Was sind mögliche Risiken und Impfschäden bei Babys und Kleinkindern?

Nach einer Impfung kann der Körper mit Rötungen, Kopf- und Gliederschmerzen sowie Fieber reagieren. Diese sogenannten Impfreaktionen sind allerdings in der Regel Anzeichen dafür, dass das Immunsystem mobilisiert wurde, was bei einer Impfung durchaus gewünscht ist. Wenn Sie unsicher sind, suchen Sie aber auf jeden Fall Ihren Arzt auf, um auf Nummer Sicher zu gehen, denn ein Kind kann auch Überreaktionen gegen Impfstoffe zeigen, die dringend einer Behandlung bedürfen.

Heftige Reaktionen und bleibende Impfschäden treten laut Robert Koch-Institut (RKI) sehr selten auf. Der von Impfgegnern oft genannte Autismus ist keiner der Impfschäden, die ein Kind davontragen kann. Dies wurde längst widerlegt; es wurden zahlreiche Studien hinsichtlich dieser Theorie durchgeführt.
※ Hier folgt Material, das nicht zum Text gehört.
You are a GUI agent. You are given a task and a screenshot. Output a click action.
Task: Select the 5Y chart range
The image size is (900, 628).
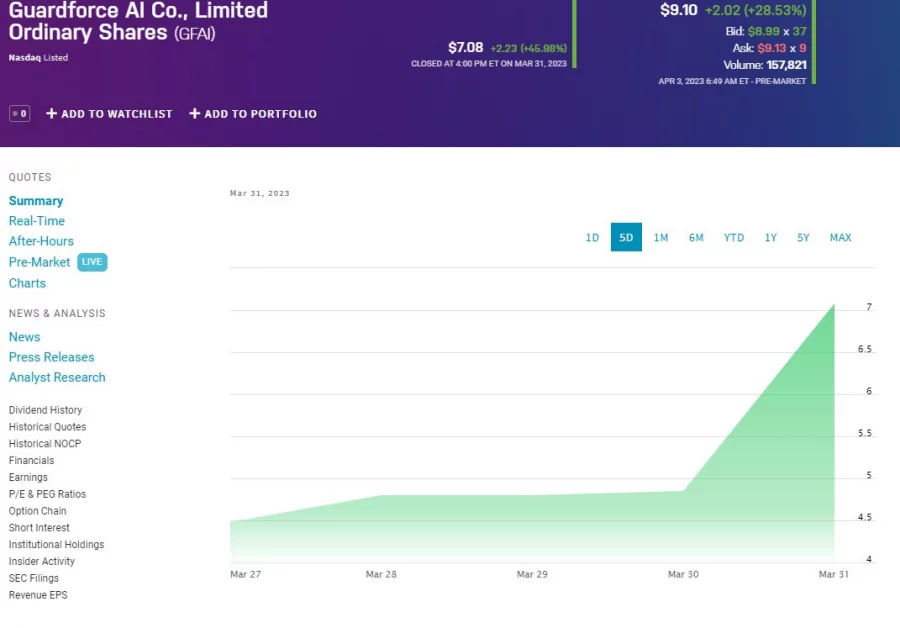point(803,237)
In keiner konnte bewiesen werden, dass Impfstoffe und Autismus im Zusammenhang stehen.

Auf was muss ich vor und nach der Baby-Impfung achten?

Baby bekommt eine Spritze
Impfungen können Leben retten.
picture alliance / blickwinkel/M, McPHOTOf

Der richtige Zeitpunkt: Idealerweise sollte die erste Impfung eines Babys am Vormittag erfolgen, denn dann bleibt einem noch der ganze restliche Tag Zeit, um das Kind zu beobachten. So kann man bei eventuellen Überreaktionen auf den Impfstoff oder sonstigen Komplikationen noch am selben Tag den Arzt aufsuchen.

Impfabstände einhalten: Zwischen zwei Impfungen sollte ein zeitlicher Mindestabstand von vier bis sechs Wochen eingehalten werden.

Impfpass: Bei der ersten Impfung Ihres Kindes erhalten Sie einen Impfpass – er muss bei Folgeterminen unbedingt mitgebracht werden, denn in ihm dokumentiert der Kinderarzt alle weiteren Impfungen.

Vorsicht bei kranken Babys: Wenn das Kind krank und fiebrig ist, sollte es nicht geimpft werden – das kann gefährlich werden. Lieber zwei Wochen warten, bis der kleine Körper sich vollständig von dem Infekt erholt hat. Auch von Menschen, die ansteckende Krankheiten haben, sollte man dann tunlichst Abstand halten. Das Kind könnte sich anstecken und dann beim Impftermin die Krankheit bereits in sich tragen, ohne dass man davon etwas bemerkt.

Ganz wichtig: Sollte Ihr Kind bereits bekannte Allergien oder auf einen Impfstoff schon einmal überreagiert haben, sollte die Folgeimpfung mit einem anderen Wirkstoff erfolgen.

Impfungen Babys: Wie gestalte ich das Impfen stressfrei für mein Kind?

Bei Impfungen von Babys ist Körperkontakt mit Mama oder Papa zur Beruhigung ganz wichtig – auch ein vertrautes Objekt, wie ein Schnuller oder Kuscheltier, hilft, den Stress so gering wie möglich zu halten.

Wenn das Kind schon etwas größer ist, sollten Sie es auf den Impftermin vorbereiten, damit es nicht plötzlich von einer schmerzhaften Spritze überrascht wird. Auf Mamas oder Papas Schoß zu sitzen, beruhigt natürlich zusätzlich – auch ein kleines Geschenk hinterher lässt eventuelle Tränchen schnell versiegen. Bunte Pflaster trösten ebenfalls und können hinterher stolz herumgezeigt werden.

Wenn Sie diese Tipps beachten, wird der erste Impftermin Ihres Kindes garantiert nicht zum stressigen Abenteuer – und es vergisst den kleinen Piks ganz schnell wieder.